In January, Trump put the pharmaceutical industry on notice that drug prices were too high. President Trump explained that drug companies were “getting away with murder.” Trump added, “PhRMA has a lot of lobbies, a lot of lobbyists, a lot of power. And there’s very little bidding on drugs. We’re the largest buyer of drugs in the world, and yet we don’t bid properly. We’re going to start bidding. We’re going to save billions of dollars over a period of time.”
Later that month, the president argued that the federal government could save $300 billion if it could negotiate drug prices.
President Trump explained in an interview with Time magazine, which named him “Person of the Year,” that he intended to lower drug prices. Trump said, “Well actually the drug companies haven’t done well. I saw the other day the drug companies have not gone up very much. Because I’m going to bring down drug prices. I don’t like what’s happened with drug prices.”
Trump lamented that the pharmaceutical lobby impeded the ability for the government to negotiate drug prices. “We don’t do it,” he said. “Why? Because of the drug companies.”
In the past, Congress has failed to enact sufficient reforms to lower drug prices. When Congress was drafting the Medicare Part D prescription-drug benefit, big pharma added a provision which banned the Centers for Medicare and Medicaid Services from negotiating with drug companies to set prices.
Last December, the Senate blocked a measure from Senator Bernie Sanders to amend the 21st Century Cures Act, allowing the importation of prescription drugs from other countries and for Medicare to negotiate drug prices. Sanders said on the Senate floor, “I am quite confident that all of my Republican colleagues will support an amendment in my hands that will do exactly what Trump said he would accomplish as president.”
Now, pharmaceuticals cost America over $350 billion a year, which is roughly two percent of gross domestic product. Ravo Mehrotra, of MTS Health Partners, estimated that the government could save $16 billion if the government negotiated drug prices.
In March, President Trump tweeted that he is working on a new system to bring down drug prices.
I am working on a new system where there will be competition in the Drug Industry. Pricing for the American people will come way down!
— Donald J. Trump (@realDonaldTrump) March 7, 2017
Later that month, two of the biggest pharmaceutical firms announced that they will lower the cost of their pharmaceuticals.

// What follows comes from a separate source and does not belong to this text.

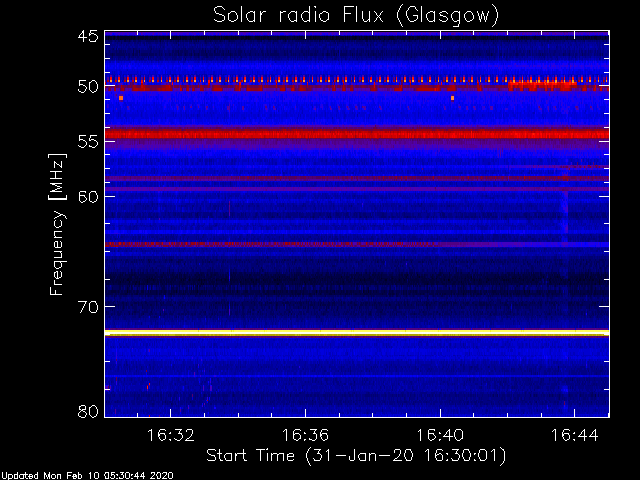Click the orange square marker near 16:30

click(x=121, y=98)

Sanofi and Regneron Pharmaceuticals Inc. said that its new treatment for atopic dermatitis, a painful skin condition, will cost $37,000. This is a substantial decrease from the $50,000 price tag for similar treatments.
Roche Holdings AG, lowered its price for a multiple sclerosis drug to $65,000, 25 percent cheaper compared to a 15 year-old competitor, Rebif.
Regeneron CEO Leonard Schleifer told investors, “We believe that Sanofi and Regeneron and the payers are heading perhaps towards setting a new paradigm.” Schleifer added, “But it ain’t over yet.”
Roger Longman, CEO of data analytics company Real Endpoints, said that pharma companies will have to lower drug prices under President Trump. Longman said, “In the old days, if you could convince the physician that one drug was slightly better than another, then he or she would prescribe it, it didn’t matter what the cost was.” Longman added, “Now, the decision makers are the payers: the insurance companies, the employers.”
Marathon Pharmaceuticals paused the launch of its new drug, Emflaza, facing intense public scrutiny regarding the drug’s astronomical $89,000 price tag. Martin Shkreli, famous for raising the price of the drug Daraprim, said that, “These guys invented price increases. I literally learned it from them.”
Since the election of Donald Trump, several large drug companies offered to lower the annual increase of drug prices. Novo Nordisk President Jakob Riis promised to limit the annual increase in drug prices. Riis explained, “We hear from more and more people living with diabetes about the challenges they face affording healthcare, including the medicines we make. We take this issue seriously and have been thinking about what we can do to better support patients,” Riis said. “This has become a responsibility that needs to be shared among all those involved in healthcare and we’re going to do our part.”
Novo Nordisk followed the leadership of Brent Saunders, chief executive of Allergan, who issued a “social contract,” promising to limit the annual increase of the price of pharmaceuticals.
President Trump pledged to lower the price of drugs by easing regulations from the Food and Drug Administration, which would make it easier to get drugs approved. Trump stated, “We’re also going to be streamlining the process, so that, from your standpoint, when you have a drug, you can actually get it approved if it works, instead of waiting for many, many years.”
Robert Hugin of Celgene argued that the changes encouraged by President Trump stand to benefit every American. Hugin said, “The changes he is proposing are ones that I think are going to be great for the country and consumers.”